The manufacturers: "Winning is cool' is the rather catchy slogan of hi-tech American ice bath equipment company Coldtub. "Like any type of therapy, detail is key," the company's website says. "Precise temperature control is essential." The comoany manufactures equipment for professional sport teams, universities, serious athletes and the US military. As well a vast range of ice tubs, the company makes underwater bikes, elipitcal trainers and treadmills.
The experts: If you do it right, CWI can be effective, says John Cronin, the director of the Sports Performance Research Institute New Zealand (SPRINZ) at AUT University.

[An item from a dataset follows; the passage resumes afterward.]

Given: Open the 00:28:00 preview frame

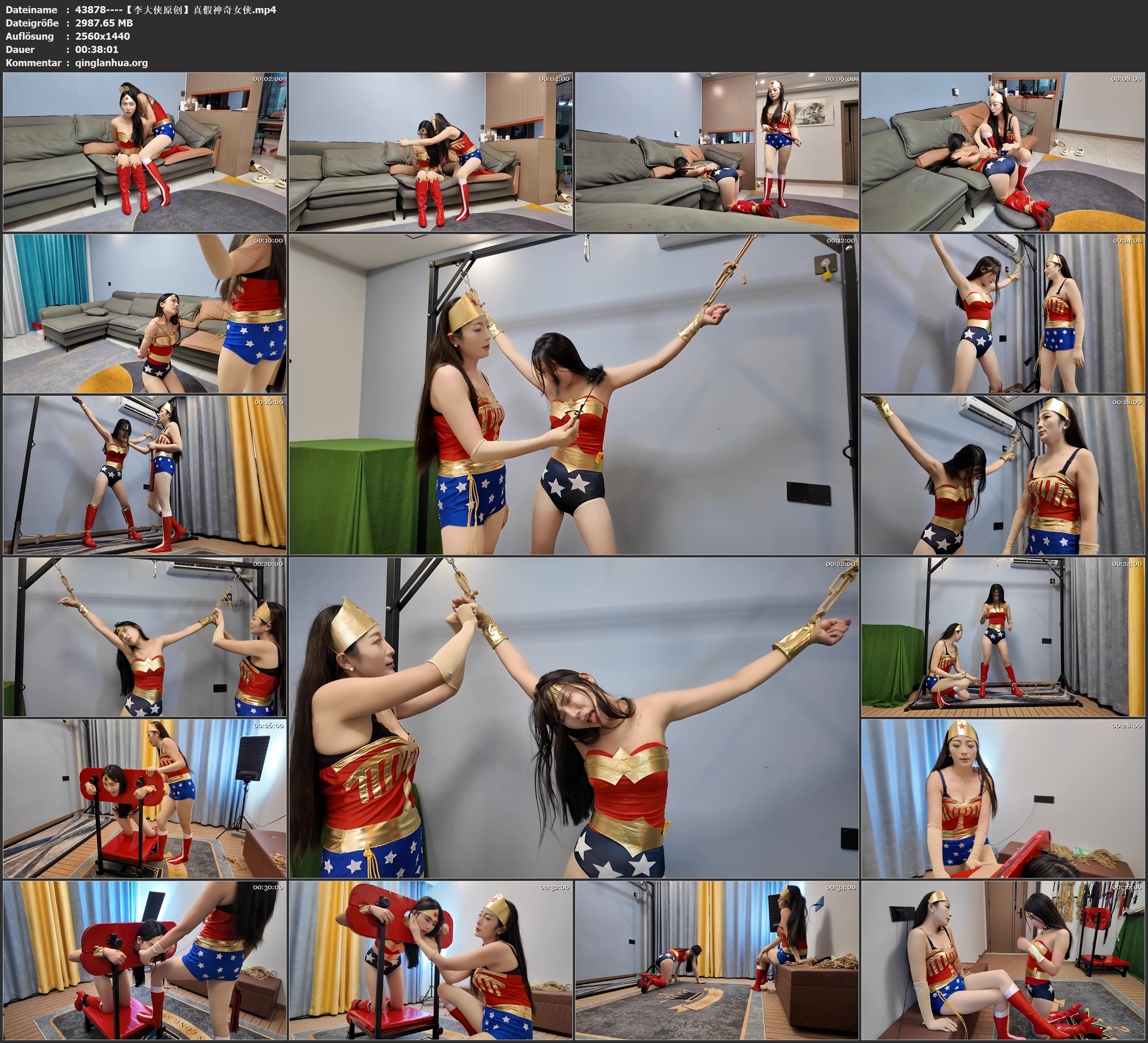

"There is pretty good evidence out there suggesting changes in cardiac responses, peripheral resistance, blood flow and that if you actually toy with the temperature and hydrostatic pressure it's good," says Cronin.
Hydrostatic pressure is the pressure exerted by water due to the force of gravity. The pressure increases in proportion to the depth due to the increasing weight of the water.
Cronin believes the technique can aid recovery - but the question is how much? Does it do more than, say, going for alight jog?
"There is a lot of uptake in cold water immersion but, again, over and above other types of strategies?" asks Cronin.
Warriors head of athletic performance Balin Cupples admits there is "no exact science" in CWI. "Ice baths reduce the soreness and that perception of fatigue," he says. The club uses them regularly and has recently upgraded its equipment.
The athletes: Warriors and Kiwis captain Simon Mannering believes ice baths are an effective recovery tool and therefore a necessary evil. "I'd be filthy after my career if it emerged that ice baths were a waste of time," says Mannering. "I hate getting in them after a game, especially on a cold night. But I think it's good for me. If it comes out that they are shite I will be filthy."
Mannering's former team mate for club and country Jerome Ropati has no doubt ice baths are effective. "You could be sore for days after a game but an ice bath could cut that down to a day," says Ropati. "I'd certainly stand by it. I've had days where I've haven't had an ice bath and I have been sore for a while. I'm feeling good in the head and good in the lungs but the legs just can't go."